Dear Torn: It would be crazy to go ahead with something you are unsure of, and unfair to the boyfriend. Tell him you don’t want to ruin his life, and you must settle something in your own thinking before you move forward. Take a break. You could lose both of them, or you could figure out whether or not the “ghost” of the old beau is viable. Sometimes there is an unreal aura to one’s first love. I think doubts are better dealt with before marriage. — Margo, fairly

Dear Margo: My husband and I (he’s 50, I’m 41) have been together for five years. Everything looked like roses and sunshine till lately. The man is acting like he’s single. For example, I was sick with a nasty case of stomach flu and could hardly lift my head. He had a choice of taking care of me or going to a party. You guessed it: He went partying, and it took four grown men to carry his tequila-smelling self into the house. Guess who got to take care of all of this? It didn’t stop there. He went to another party and was dared to go skinny-dipping with some of the people there.

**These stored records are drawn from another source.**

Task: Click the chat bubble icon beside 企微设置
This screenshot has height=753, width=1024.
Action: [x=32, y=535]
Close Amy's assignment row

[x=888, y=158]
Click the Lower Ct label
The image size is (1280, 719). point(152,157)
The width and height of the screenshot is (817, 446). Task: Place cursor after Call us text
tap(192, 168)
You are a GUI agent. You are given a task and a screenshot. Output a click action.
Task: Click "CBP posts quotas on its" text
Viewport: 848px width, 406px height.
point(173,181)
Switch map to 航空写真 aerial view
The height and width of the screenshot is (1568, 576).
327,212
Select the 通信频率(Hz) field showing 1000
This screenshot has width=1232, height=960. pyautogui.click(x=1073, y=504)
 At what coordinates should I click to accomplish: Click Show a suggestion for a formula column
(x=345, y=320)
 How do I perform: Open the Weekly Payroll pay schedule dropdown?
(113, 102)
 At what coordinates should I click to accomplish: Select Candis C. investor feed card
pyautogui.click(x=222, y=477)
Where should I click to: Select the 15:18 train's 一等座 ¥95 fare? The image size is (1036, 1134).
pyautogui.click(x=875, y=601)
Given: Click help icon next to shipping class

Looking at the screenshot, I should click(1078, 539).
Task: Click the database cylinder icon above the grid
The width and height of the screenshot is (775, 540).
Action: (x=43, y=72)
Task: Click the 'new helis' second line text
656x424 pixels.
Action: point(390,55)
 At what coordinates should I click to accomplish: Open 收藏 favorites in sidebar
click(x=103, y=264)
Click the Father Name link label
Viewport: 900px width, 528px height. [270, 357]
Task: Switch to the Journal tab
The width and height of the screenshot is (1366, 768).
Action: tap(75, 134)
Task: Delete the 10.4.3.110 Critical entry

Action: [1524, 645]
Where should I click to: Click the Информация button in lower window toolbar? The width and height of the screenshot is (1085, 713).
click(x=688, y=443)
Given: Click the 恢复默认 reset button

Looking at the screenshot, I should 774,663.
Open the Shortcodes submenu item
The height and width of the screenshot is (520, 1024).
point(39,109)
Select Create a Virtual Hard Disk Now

Hubby and I do go skinny-dipping when we’re on our property in the country. I always thought it was our “bare ‘em and scare ‘em” time together, but he took that away from me by doing something with others that I thought was just for us. I asked him why, and he said it was a dare. (The man is 50, not seven.) He didn’t understand why I was so upset. How do I get the point across, without sounding like a shrew, that I don’t want everyone and their kids seeing him naked as a jaybird? I am hurt by this and don’t know what or how to say anything because I’m so angry I want to smack him with a rolling pin. — Madder than a Wet Hen in Texas.

Dear Mad: Hold off on the rolling pin, hon. What you need to do is knock some sense into him, not out. I would sit him down and explain how his actions have hurt you. Invite him to decide if he wants to live like a grownup or a college boy. He does sound thoughtless and immature as opposed to malicious and uncaring. Give it a try and see if things change. If not, get back to me. — Margo, tutorially

Dear Margo: I’m 23 years old, and my parents are getting divorced. It’s obviously hard, but it’s not earth shattering, because I’m older and have been out of the house living on my own for four years, etc. My dad isn’t one to talk about his feelings or have heart-to-hearts, so he pretty much refuses to talk about this whole situation. I think that actually makes it the hardest, because my mother will openly talk to me, and I can talk to her about the divorce. With Dad it’s like the elephant in the room whenever we talk. How can I get him to talk to me like an adult? — Concerned and Confused.

Dear Con: I think you are magnifying a personality trait of your father’s into a doomsday scenario of imminent radio silence. Some people just don’t talk about difficult things, especially with a child — even an adult child. It is interesting that you, yourself, say you can’t figure out how to tell him you love him.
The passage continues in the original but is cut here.